The NCAA wasn’t interested in compromising.

“The NCAA strongly disagrees with the court’s ruling in Sorsby’s case and is deeply concerned about the damaging, far-reaching and broadly destabilizing ramifications of this outcome, which undermines and corrupts the integrity of sports,” the organization said in a statement, per ESPN’s Pete Thamel.

The statement continued: “The NCAA is committed to supporting student-athlete mental health but must continue to aggressively defend against actions that defraud college athletics and threaten competitive integrity such as betting on one’s own sport.”

Those are strong words from an organization that just got overruled by a state court in Texas.

Athletic directors consider drastic measures

An unnamed Big 12 athletic director texted Pete Thamel with a message that appeared on the Pat McAfee show: “we lost our soul today.”

That’s someone whose career depends on college athletics telling you something is broken.

Yahoo Sports’ Ross Dellenger reported that Big 12 athletic directors have had serious conversations about refusing to play Texas Tech entirely this season.

Kansas State Athletic Director Gene Taylor confirmed it. “We’ve had serious conversations about it,” he told Yahoo Sports.

University of Georgia Athletic Director Josh Brooks went further, per On3.com:

“I think there needs to be serious conversations about not playing Texas Tech in any sports.

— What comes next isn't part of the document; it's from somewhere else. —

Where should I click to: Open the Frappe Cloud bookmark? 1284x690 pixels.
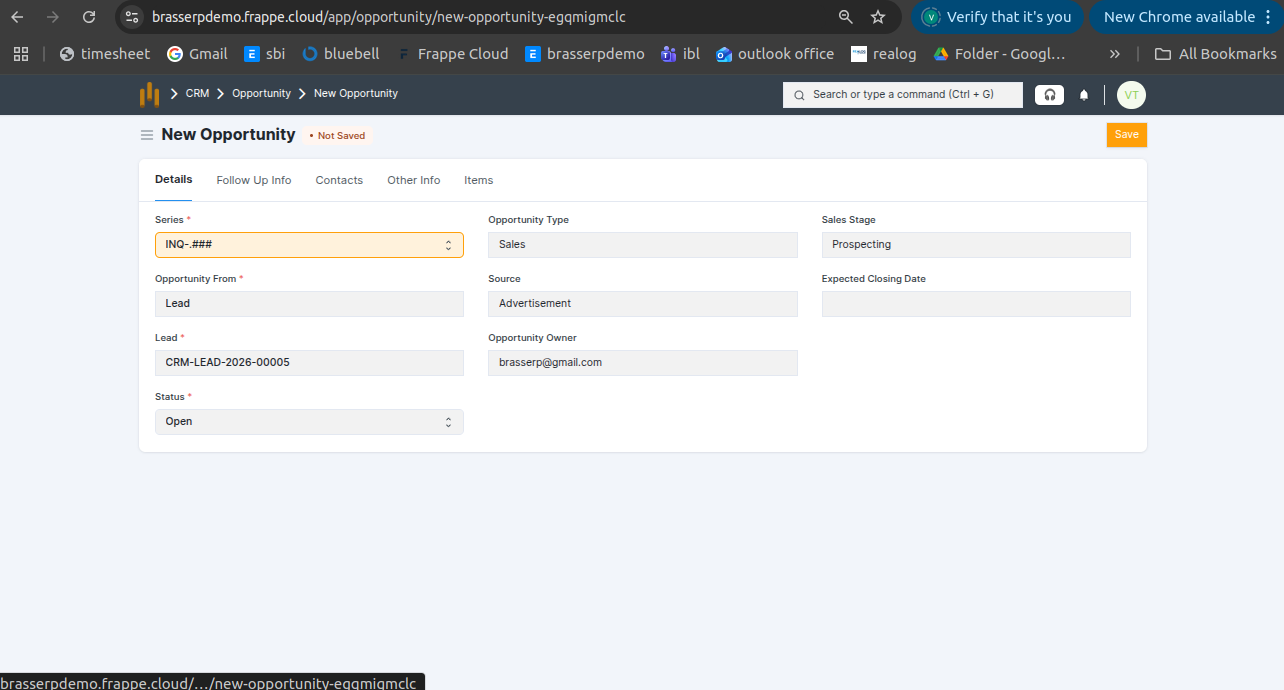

This is not about Texas Tech. It’s about protecting our own locker room. We cannot in good conscience put our student athletes on a field where the competitive integrity of the contest is compromised and overridden by the courts.”

Brooks didn’t stop there.

“All FBS schools should only take the field against programs operating under a uniform and trustworthy standard of fairness. We’ve officially reached the point of no return.”

Opening the floodgates

Jeremy Greene of ESPN Asheville’s Sportsocracy put it this way: “This just basically busted the NCAA wide open. This is like a ripe watermelon sitting on the sidewalk for every kid that’s ever been told they’re ineligible, just watch them come out of the woodwork.”

Greene continued: “If I was a kid that didn’t make it, I didn’t play in the NFL, maybe I was on a practice squad or something like that, oh I’m ineligible? No, I’m not.”

He’s right. That’s what makes this terrifying for the NCAA.

The Sorsby ruling isn’t just about Texas Tech. It’s a blueprint that every player who’s been ruled ineligible now has access to. The G League players getting reinstated to college basketball felt like a warning shot.

This is the actual explosion.

You thought NIL was chaotic? Wait until courts start handing out eligibility like Halloween candy.

Texas Tech recently said they’d buy out their week one game to play Texas instead of their scheduled opponent. What happens when you have to buy out every game because nobody will play you?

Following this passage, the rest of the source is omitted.